The awards season is upon us—so, we’re launching our Oscar Watch series this week, to help film buffs winnow down 2014’s hefty list of exceptional cinematic achievers:
One of the frontrunners in the Best Actress race is Julianne Moore, who delivers an indelible portrayal in Richard Glatzer and Wash Westmoreland’s “Still Alice”—a role turned down by Julia Roberts, Michelle Pfeiffer and Nicole Kidman before it landed in Moore’s lap!
Moore plays Dr. Alice Howland, a linguistics expert whose ideal life falls apart when she is diagnosed with early-onset Alzheimer’s disease—at age 50! With an attention-calling role like this, it’s easy to succumb to the film’s schmaltzy possibilities—but Moore takes the road less traveled and gives her character the dignity she deserves.
Her illness starts out with sporadic memory lapses—Alice’s inability to articulate the exact words to use in her lectures (a huge irony in her line of work), the familiar names she can’t remember and the dinner dates she forgets.

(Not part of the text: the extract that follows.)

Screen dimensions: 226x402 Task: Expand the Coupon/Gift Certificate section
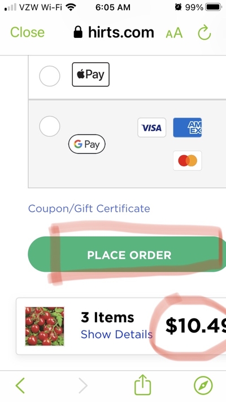89,208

But, the impairment soon becomes alarming when she finds herself inexplicably “lost” in the campus she knows so well!
Heartbreaking decline
The film doesn’t spoil Alice’s story by resisting the urge to overdramatize her truly heartbreaking decline with ululations of grief and histrionic emotionalizing, especially in scenes that show Moore “silently” panicking about her condition’s quick deterioration.
In one scene, she congratulates a theater actress (Kristen Stewart) for her moving performance, and is visibly shaken when she is reminded that the talented thespian is—her beloved daughter!
The illness is tragic for a strong, independent woman whose most precious possessions are her intellect and sharp memory—a condition that reduces her to a scared and confused woman who relies on the kindness and pity of the faces she can’t recognize!
In another scene, Moore empathetically mirrors Alice’s broken confidence when she can’t find the toilet in her house! The scene that follows will tear your heart apart.
Alice sees herself “slowly vanishing” as she valiantly struggles to “stay connected.” She shares, “I rail against myself for forgetting—and for allowing myself to become so far from who I once was!”
As Alice bravely plunges into the abyss, she learns to hate the disease, but loves herself even more—and realizes that the memories she will leave behind will not be gone forever!